• [What you are asked to do] Render every line of the listing below as a JSON list of strings, one string per line, leaving out blank lines.
※ ※ ※
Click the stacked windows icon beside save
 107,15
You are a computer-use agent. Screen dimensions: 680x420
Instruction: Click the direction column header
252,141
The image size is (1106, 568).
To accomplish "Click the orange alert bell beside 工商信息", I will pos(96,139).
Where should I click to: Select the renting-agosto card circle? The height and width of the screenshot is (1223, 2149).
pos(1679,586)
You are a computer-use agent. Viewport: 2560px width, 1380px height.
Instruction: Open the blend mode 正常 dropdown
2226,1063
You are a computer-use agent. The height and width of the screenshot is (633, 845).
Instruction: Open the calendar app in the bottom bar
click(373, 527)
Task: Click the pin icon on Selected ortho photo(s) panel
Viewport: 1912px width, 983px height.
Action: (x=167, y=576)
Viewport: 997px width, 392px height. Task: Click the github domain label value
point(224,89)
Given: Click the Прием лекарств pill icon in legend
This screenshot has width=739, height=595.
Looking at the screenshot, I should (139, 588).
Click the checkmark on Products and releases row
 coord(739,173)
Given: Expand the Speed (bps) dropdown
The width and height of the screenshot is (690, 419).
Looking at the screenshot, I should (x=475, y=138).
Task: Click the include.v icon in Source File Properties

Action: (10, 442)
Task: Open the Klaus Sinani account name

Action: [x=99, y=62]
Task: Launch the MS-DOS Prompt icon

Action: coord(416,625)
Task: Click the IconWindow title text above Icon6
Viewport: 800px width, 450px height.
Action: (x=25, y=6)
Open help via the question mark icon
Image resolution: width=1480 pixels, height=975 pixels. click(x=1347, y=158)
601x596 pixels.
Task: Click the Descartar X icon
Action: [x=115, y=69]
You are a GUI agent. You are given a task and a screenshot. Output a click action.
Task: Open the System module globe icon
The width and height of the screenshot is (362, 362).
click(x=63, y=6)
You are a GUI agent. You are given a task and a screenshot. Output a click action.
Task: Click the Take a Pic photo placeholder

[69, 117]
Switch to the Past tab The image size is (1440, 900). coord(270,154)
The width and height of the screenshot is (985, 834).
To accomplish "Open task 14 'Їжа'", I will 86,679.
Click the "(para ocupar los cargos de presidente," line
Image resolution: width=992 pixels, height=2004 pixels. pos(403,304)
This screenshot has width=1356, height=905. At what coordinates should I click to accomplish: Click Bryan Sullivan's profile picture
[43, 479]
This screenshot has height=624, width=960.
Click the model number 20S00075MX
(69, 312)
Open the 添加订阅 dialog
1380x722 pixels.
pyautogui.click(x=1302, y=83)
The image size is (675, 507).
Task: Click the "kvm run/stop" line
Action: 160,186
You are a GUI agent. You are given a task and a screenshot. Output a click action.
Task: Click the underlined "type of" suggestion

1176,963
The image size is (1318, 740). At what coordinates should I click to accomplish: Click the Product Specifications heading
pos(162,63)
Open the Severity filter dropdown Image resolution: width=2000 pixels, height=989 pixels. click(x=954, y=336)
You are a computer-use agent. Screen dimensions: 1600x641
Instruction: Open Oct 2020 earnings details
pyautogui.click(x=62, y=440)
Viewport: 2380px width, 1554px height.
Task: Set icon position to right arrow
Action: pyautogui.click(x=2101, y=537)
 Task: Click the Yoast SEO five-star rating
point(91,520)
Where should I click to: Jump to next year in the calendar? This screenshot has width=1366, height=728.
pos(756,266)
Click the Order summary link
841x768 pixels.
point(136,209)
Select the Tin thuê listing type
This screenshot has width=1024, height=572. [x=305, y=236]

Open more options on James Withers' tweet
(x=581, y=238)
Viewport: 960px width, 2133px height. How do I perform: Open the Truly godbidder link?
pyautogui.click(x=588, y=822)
※ ※ ※
• [Problem solution]
[
  "Click the stacked windows icon beside save",
  " 107,15",
  "You are a computer-use agent. Screen dimensions: 680x420",
  "Instruction: Click the direction column header",
  "252,141",
  "The image size is (1106, 568).",
  "To accomplish \"Click the orange alert bell beside 工商信息\", I will pos(96,139).",
  "Where should I click to: Select the renting-agosto card circle? The height and width of the screenshot is (1223, 2149).",
  "pos(1679,586)",
  "You are a computer-use agent. Viewport: 2560px width, 1380px height.",
  "Instruction: Open the blend mode 正常 dropdown",
  "2226,1063",
  "You are a computer-use agent. The height and width of the screenshot is (633, 845).",
  "Instruction: Open the calendar app in the bottom bar",
  "click(373, 527)",
  "Task: Click the pin icon on Selected ortho photo(s) panel",
  "Viewport: 1912px width, 983px height.",
  "Action: (x=167, y=576)",
  "Viewport: 997px width, 392px height. Task: Click the github domain label value",
  "point(224,89)",
  "Given: Click the Прием лекарств pill icon in legend",
  "This screenshot has width=739, height=595.",
  "Looking at the screenshot, I should (139, 588).",
  "Click the checkmark on Products and releases row",
  " coord(739,173)",
  "Given: Expand the Speed (bps) dropdown",
  "The width and height of the screenshot is (690, 419).",
  "Looking at the screenshot, I should (x=475, y=138).",
  "Task: Click the include.v icon in Source File Properties",
  "Action: (10, 442)",
  "Task: Open the Klaus Sinani account name",
  "Action: [x=99, y=62]",
  "Task: Launch the MS-DOS Prompt icon",
  "Action: coord(416,625)",
  "Task: Click the IconWindow title text above Icon6",
  "Viewport: 800px width, 450px height.",
  "Action: (x=25, y=6)",
  "Open help via the question mark icon",
  "Image resolution: width=1480 pixels, height=975 pixels. click(x=1347, y=158)",
  "601x596 pixels.",
  "Task: Click the Descartar X icon",
  "Action: [x=115, y=69]",
  "You are a GUI agent. You are given a task and a screenshot. Output a click action.",
  "Task: Open the System module globe icon",
  "The width and height of the screenshot is (362, 362).",
  "click(x=63, y=6)",
  "You are a GUI agent. You are given a task and a screenshot. Output a click action.",
  "Task: Click the Take a Pic photo placeholder",
  "[69, 117]",
  "Switch to the Past tab The image size is (1440, 900). coord(270,154)",
  "The width and height of the screenshot is (985, 834).",
  "To accomplish \"Open task 14 'Їжа'\", I will 86,679.",
  "Click the \"(para ocupar los cargos de presidente,\" line",
  "Image resolution: width=992 pixels, height=2004 pixels. pos(403,304)",
  "This screenshot has width=1356, height=905. At what coordinates should I click to accomplish: Click Bryan Sullivan's profile picture",
  "[43, 479]",
  "This screenshot has height=624, width=960.",
  "Click the model number 20S00075MX",
  "(69, 312)",
  "Open the 添加订阅 dialog",
  "1380x722 pixels.",
  "pyautogui.click(x=1302, y=83)",
  "The image size is (675, 507).",
  "Task: Click the \"kvm run/stop\" line",
  "Action: 160,186",
  "You are a GUI agent. You are given a task and a screenshot. Output a click action.",
  "Task: Click the underlined \"type of\" suggestion",
  "1176,963",
  "The image size is (1318, 740). At what coordinates should I click to accomplish: Click the Product Specifications heading",
  "pos(162,63)",
  "Open the Severity filter dropdown Image resolution: width=2000 pixels, height=989 pixels. click(x=954, y=336)",
  "You are a computer-use agent. Screen dimensions: 1600x641",
  "Instruction: Open Oct 2020 earnings details",
  "pyautogui.click(x=62, y=440)",
  "Viewport: 2380px width, 1554px height.",
  "Task: Set icon position to right arrow",
  "Action: pyautogui.click(x=2101, y=537)",
  " Task: Click the Yoast SEO five-star rating",
  "point(91,520)",
  "Where should I click to: Jump to next year in the calendar? This screenshot has width=1366, height=728.",
  "pos(756,266)",
  "Click the Order summary link",
  "841x768 pixels.",
  "point(136,209)",
  "Select the Tin thuê listing type",
  "This screenshot has width=1024, height=572. [x=305, y=236]",
  "Open more options on James Withers' tweet",
  "(x=581, y=238)",
  "Viewport: 960px width, 2133px height. How do I perform: Open the Truly godbidder link?",
  "pyautogui.click(x=588, y=822)"
]